His comments, which were repeated to Reuters, come at a tenuous time for Credit Suisse and the banking industry writ large.

The Biden administration is taking extraordinary measures to make depositors whole and shore up the U.S. banking sector after the Silicon Valley Bank failed. There was a run on deposits last week at the nation’s 16th-largest bank, which focused on the battered tech sector.

The fall of SVB, as well as cryptocurrency-focused Signature Bank, has prompted emergency rescue action from regulators and roiled financial markets.

Credit Suisse is outside of the Biden administration’s purview, and its downturn in fortunes had a ripple effect on other European banks.
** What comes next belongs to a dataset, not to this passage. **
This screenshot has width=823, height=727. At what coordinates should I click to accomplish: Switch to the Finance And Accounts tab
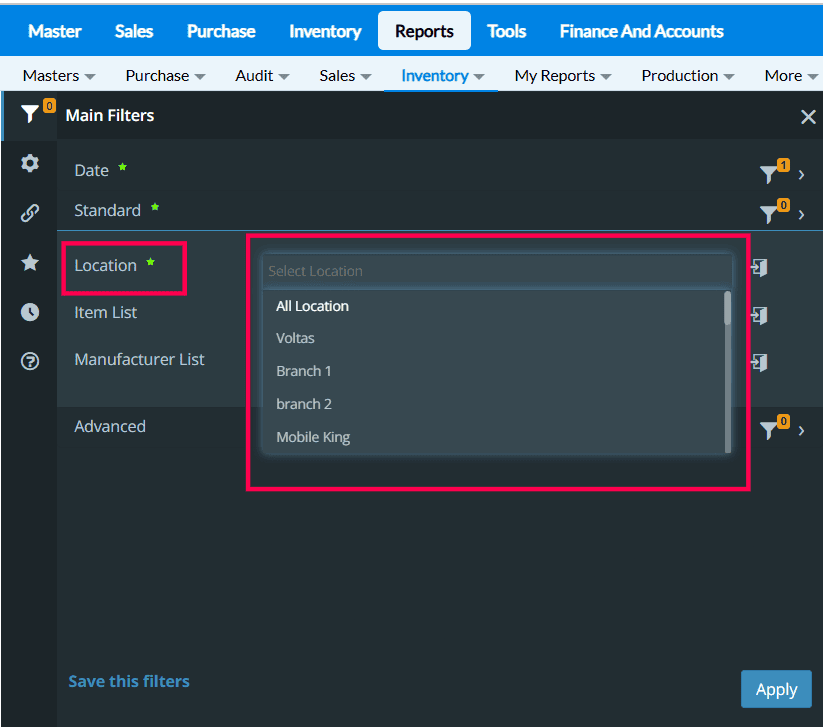pos(641,31)
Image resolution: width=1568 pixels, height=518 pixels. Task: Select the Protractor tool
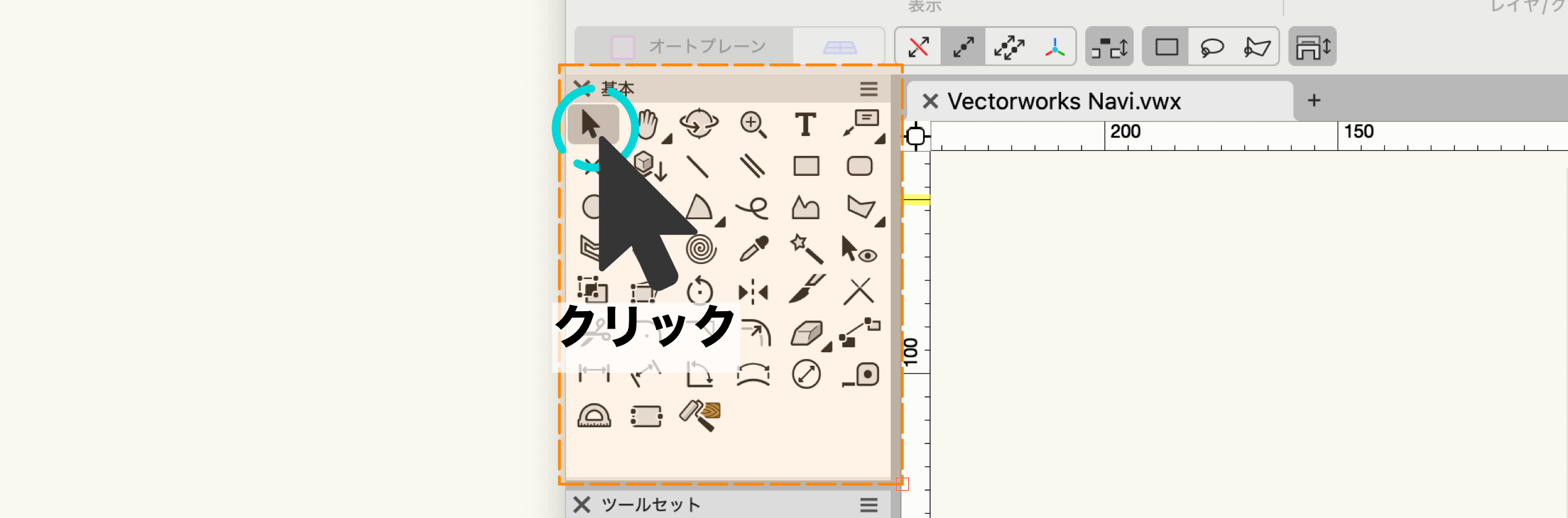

Shares of French and German banks such as BNP Paribas, Societe Generale, Commerzbank and Deutsche Bank fell between 8% and 10%, according to CNN Business.

The Saudis are pumping the brakes as Credit Suisse undertakes a major overhaul. Large withdrawals and questions about its financial reporting prompted a major restructuring that included layoffs and changes at the executive level.

Credit Suisse Chairman Axel Lehmann declined to say Wednesday if he thinks the bank would need government intervention.

“We are regulated, we have strong capital ratios, very strong balance sheet,” Mr. Lehmann told CNBC in Riyadh, Saudi Arabia. “We are all hands on deck. So that’s not the topic whatsoever.”